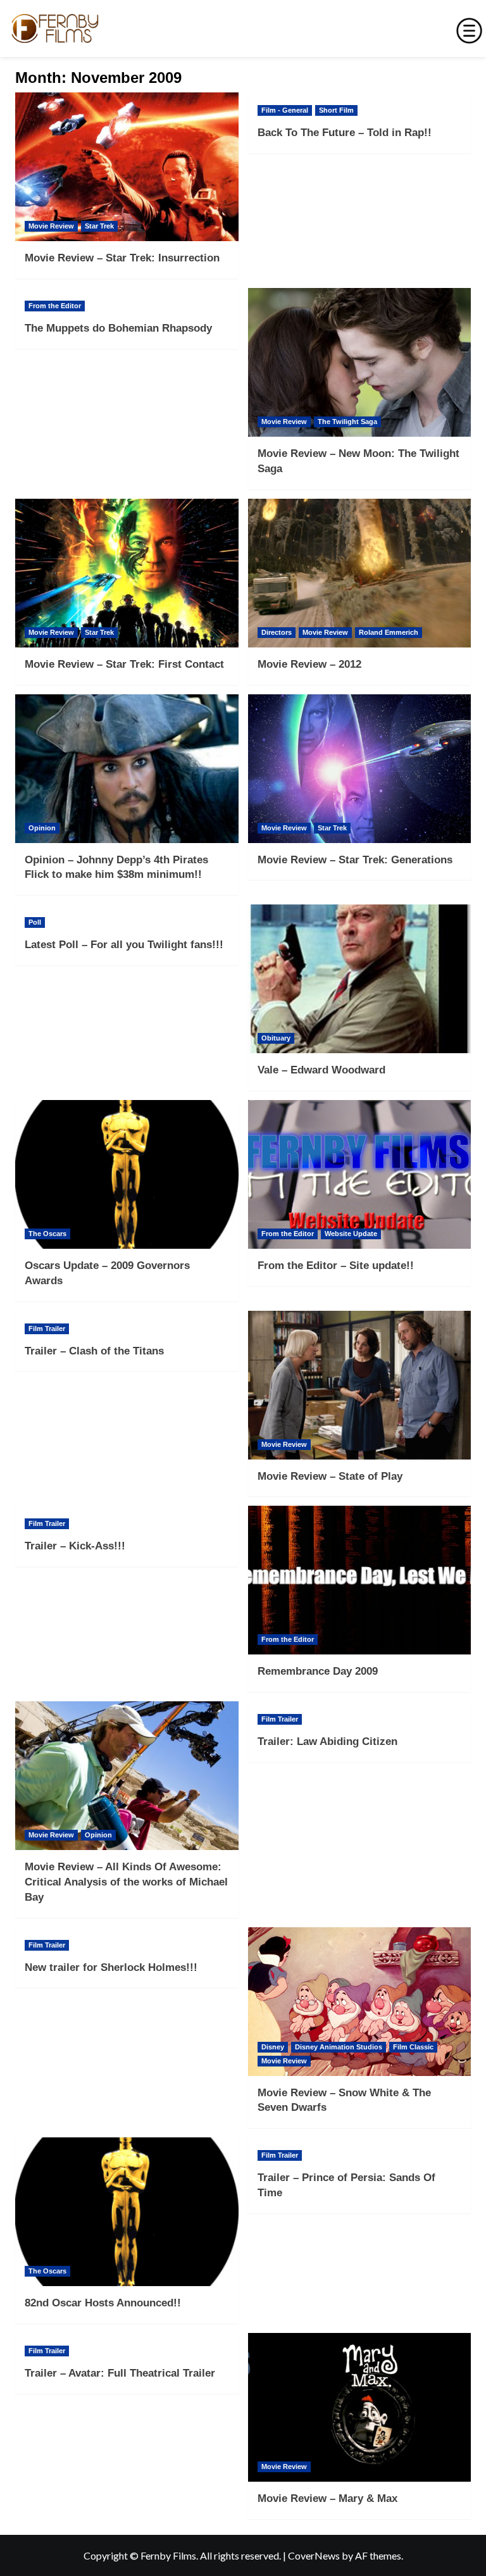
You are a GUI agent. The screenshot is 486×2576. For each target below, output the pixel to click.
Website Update (351, 1233)
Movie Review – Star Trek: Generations (355, 860)
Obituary (275, 1038)
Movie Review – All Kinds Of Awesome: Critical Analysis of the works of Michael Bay (126, 1882)
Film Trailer (46, 1328)
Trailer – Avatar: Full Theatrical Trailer (120, 2373)
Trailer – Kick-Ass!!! (75, 1546)
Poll (34, 922)
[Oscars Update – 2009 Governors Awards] (127, 1174)
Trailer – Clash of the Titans (94, 1351)
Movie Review (51, 226)
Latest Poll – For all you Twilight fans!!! (124, 945)
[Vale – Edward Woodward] (359, 978)
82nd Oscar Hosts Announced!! (103, 2303)
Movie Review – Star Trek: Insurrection (122, 258)
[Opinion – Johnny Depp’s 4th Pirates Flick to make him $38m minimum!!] (127, 768)
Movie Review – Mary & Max (327, 2498)
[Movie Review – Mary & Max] (359, 2407)
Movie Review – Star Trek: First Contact (124, 664)
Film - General (284, 110)
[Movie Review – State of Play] (359, 1385)
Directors (276, 632)
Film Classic (413, 2047)
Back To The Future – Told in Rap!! (345, 133)
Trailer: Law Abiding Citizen (327, 1741)
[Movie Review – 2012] (359, 573)
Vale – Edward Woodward (321, 1070)
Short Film (336, 110)
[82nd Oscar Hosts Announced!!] (127, 2211)
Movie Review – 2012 (309, 664)
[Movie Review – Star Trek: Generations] (359, 768)
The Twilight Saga (347, 421)
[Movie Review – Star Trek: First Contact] (127, 573)
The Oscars (47, 1233)
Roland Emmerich (388, 632)
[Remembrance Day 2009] (359, 1580)
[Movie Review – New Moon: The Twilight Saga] (359, 362)
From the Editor (54, 305)
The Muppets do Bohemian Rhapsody (118, 328)
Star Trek (99, 226)
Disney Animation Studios (338, 2047)
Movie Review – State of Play (330, 1476)
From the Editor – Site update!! (336, 1266)
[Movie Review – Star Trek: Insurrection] (127, 166)
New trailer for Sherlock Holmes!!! (111, 1967)
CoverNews (314, 2555)
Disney (272, 2047)
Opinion (42, 828)
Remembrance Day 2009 (318, 1671)
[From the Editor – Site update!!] (359, 1174)
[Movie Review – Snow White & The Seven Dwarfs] (359, 2001)
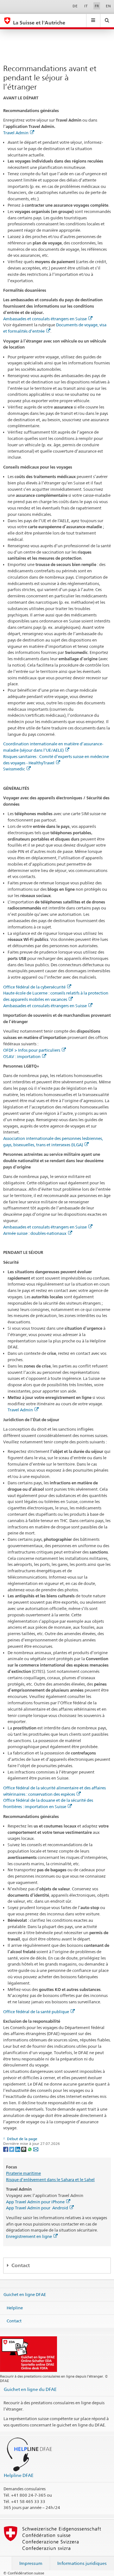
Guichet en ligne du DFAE (30, 2389)
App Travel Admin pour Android (37, 2207)
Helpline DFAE (19, 2475)
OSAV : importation (22, 1056)
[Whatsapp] (30, 2149)
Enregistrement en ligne (29, 2236)
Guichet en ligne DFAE (24, 2294)
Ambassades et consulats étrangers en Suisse (45, 318)
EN (108, 5)
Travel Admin (15, 132)
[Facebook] (6, 2149)
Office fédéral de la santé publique (36, 2011)
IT (86, 5)
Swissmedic (14, 768)
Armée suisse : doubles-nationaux (34, 1233)
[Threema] (24, 2149)
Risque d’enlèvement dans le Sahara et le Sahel (50, 2179)
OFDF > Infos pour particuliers (31, 1050)
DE (75, 5)
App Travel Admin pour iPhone (35, 2201)
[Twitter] (12, 2149)
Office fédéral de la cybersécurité (34, 986)
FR (97, 5)
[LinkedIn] (18, 2149)
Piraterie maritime (23, 2173)
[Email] (35, 2149)
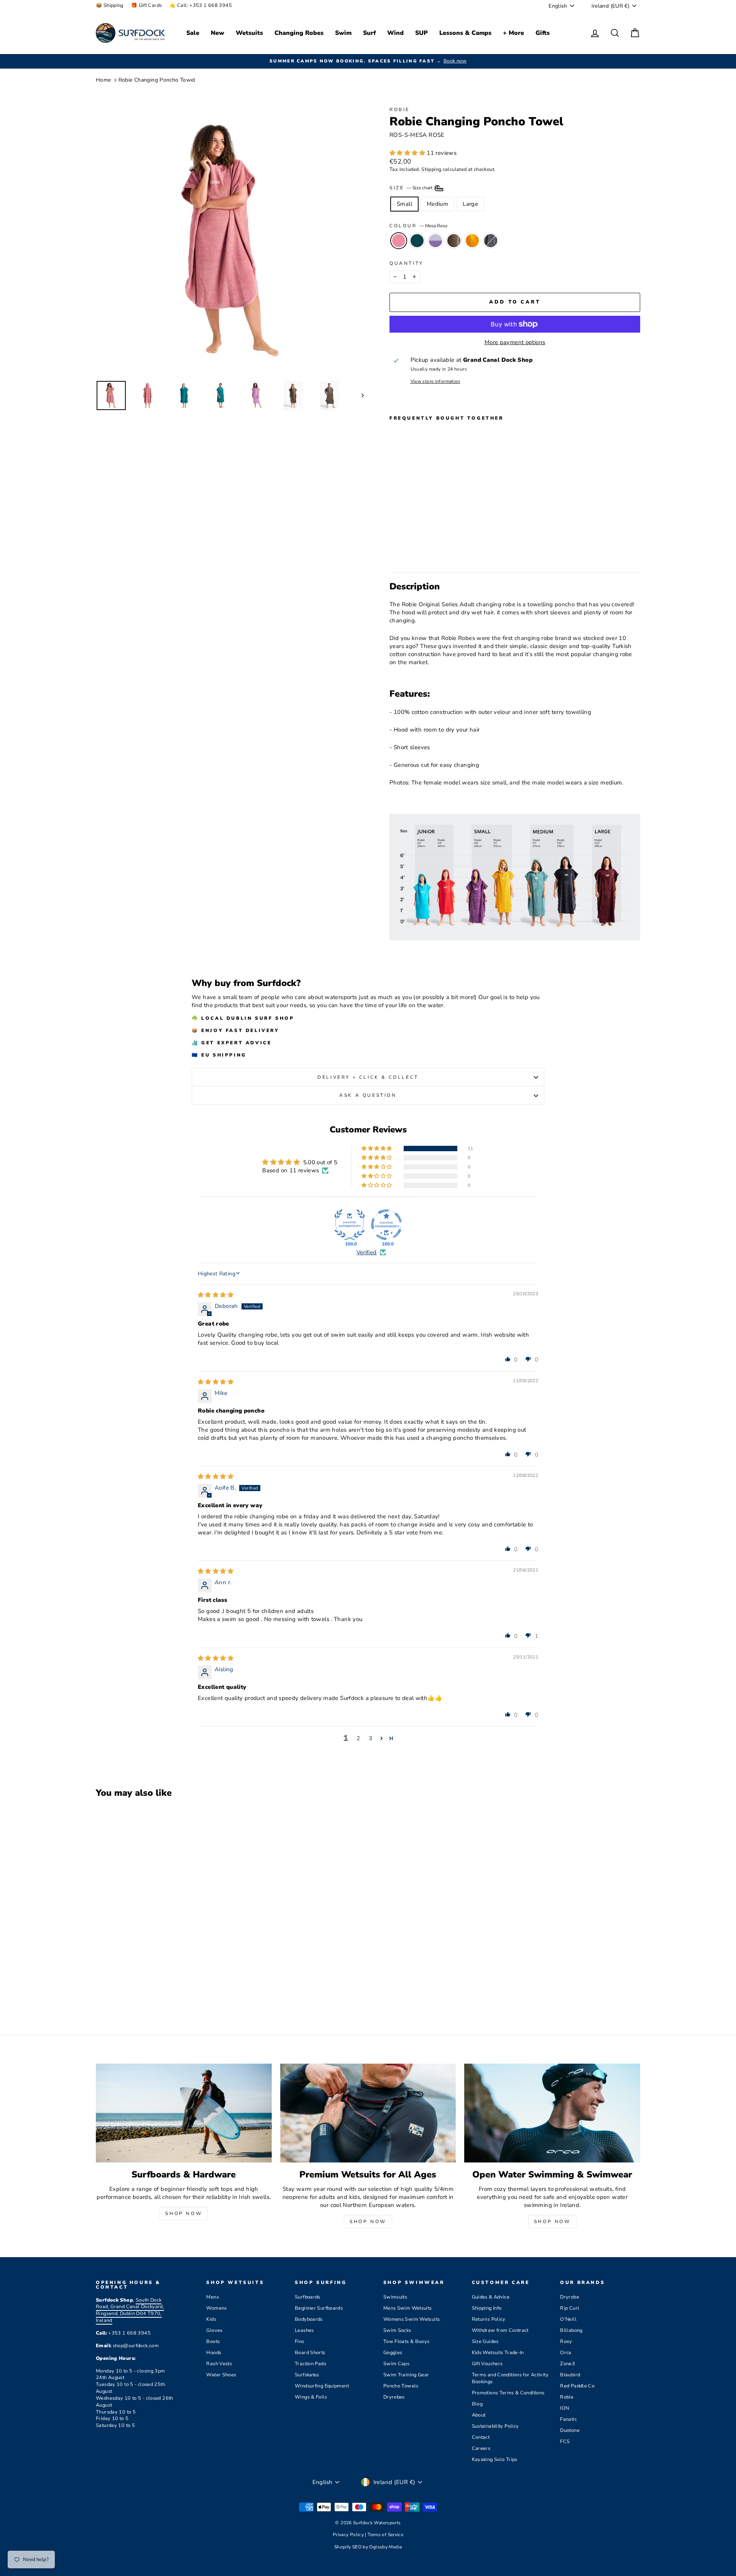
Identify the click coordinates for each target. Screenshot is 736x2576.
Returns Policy (489, 2319)
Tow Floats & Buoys (406, 2341)
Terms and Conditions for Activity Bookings (510, 2378)
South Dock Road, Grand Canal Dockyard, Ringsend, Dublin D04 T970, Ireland (130, 2310)
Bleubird (570, 2374)
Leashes (304, 2330)
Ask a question (367, 1095)
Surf (369, 33)
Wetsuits (249, 33)
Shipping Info (487, 2308)
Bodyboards (309, 2319)
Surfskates (307, 2374)
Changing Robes (299, 33)
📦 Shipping (109, 5)
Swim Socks (397, 2330)
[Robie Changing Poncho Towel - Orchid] (415, 548)
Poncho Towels (401, 2385)
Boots (213, 2341)
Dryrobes (394, 2397)
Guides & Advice (491, 2297)
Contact (481, 2437)
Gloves (214, 2330)
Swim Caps (396, 2363)
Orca (566, 2352)
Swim (343, 33)
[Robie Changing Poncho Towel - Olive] (425, 548)
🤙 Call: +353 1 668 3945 (200, 5)
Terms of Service (385, 2535)
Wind (395, 33)
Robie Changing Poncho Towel (157, 80)
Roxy (566, 2341)
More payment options (515, 342)
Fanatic (568, 2419)
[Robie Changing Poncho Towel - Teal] (405, 548)
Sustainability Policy (495, 2426)
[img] (215, 1295)
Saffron (472, 240)
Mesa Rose (398, 240)
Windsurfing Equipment (322, 2385)
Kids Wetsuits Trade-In (498, 2352)
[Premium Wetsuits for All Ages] (368, 2113)
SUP (421, 33)
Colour (418, 226)
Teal (417, 240)
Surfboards (307, 2297)
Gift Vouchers (487, 2363)
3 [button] (370, 1738)
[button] (408, 153)
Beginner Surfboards (319, 2308)
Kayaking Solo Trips (495, 2459)
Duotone (570, 2430)
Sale (192, 33)
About (479, 2415)
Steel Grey (490, 240)
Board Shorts (310, 2352)
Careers (481, 2448)
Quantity (406, 263)
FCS (565, 2441)
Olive (454, 240)
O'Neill (568, 2319)
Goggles (392, 2352)
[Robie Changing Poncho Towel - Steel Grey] (446, 548)
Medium (437, 204)
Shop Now (183, 2213)
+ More (513, 33)
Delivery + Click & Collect (368, 1077)
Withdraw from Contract (500, 2330)
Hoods (213, 2352)
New (217, 33)
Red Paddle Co (577, 2385)
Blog (477, 2403)
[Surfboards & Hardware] (184, 2113)
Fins (299, 2341)
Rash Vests (219, 2363)
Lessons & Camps (465, 33)
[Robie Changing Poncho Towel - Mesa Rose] (394, 548)
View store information (435, 381)
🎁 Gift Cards (146, 5)
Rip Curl (569, 2308)
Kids (211, 2319)
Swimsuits (395, 2297)
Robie (399, 110)
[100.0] (349, 1224)
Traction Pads (310, 2363)
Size (411, 188)
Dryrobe (569, 2297)
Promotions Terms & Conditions (508, 2392)
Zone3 (567, 2363)
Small (404, 204)
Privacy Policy (349, 2535)
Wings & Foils (311, 2397)
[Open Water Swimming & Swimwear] (552, 2113)
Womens (216, 2308)
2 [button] (358, 1738)
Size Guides (485, 2341)
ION (564, 2408)
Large (470, 204)
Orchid (435, 240)
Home (103, 80)
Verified (366, 1252)
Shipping (431, 169)
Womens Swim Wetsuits (411, 2319)
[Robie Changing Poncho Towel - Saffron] (436, 548)
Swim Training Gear (406, 2374)
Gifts (543, 33)
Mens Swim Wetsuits (407, 2308)
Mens (212, 2297)
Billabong (571, 2330)
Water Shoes (221, 2374)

■ REQUIRED ACTION ■
Would you copy out exactly the lines above that start at the one containing "Withdraw from Contract (500, 2330)" and end at the one containing "[Robie Changing Poncho Towel - Mesa", inclusive?

■ YOUR SOLUTION ■
Withdraw from Contract (500, 2330)
Hoods (213, 2352)
New (217, 33)
Red Paddle Co (577, 2385)
Blog (477, 2403)
[Surfboards & Hardware] (184, 2113)
Fins (299, 2341)
Rash Vests (219, 2363)
Lessons & Camps (465, 33)
[Robie Changing Poncho Towel - Mesa Rose] (394, 548)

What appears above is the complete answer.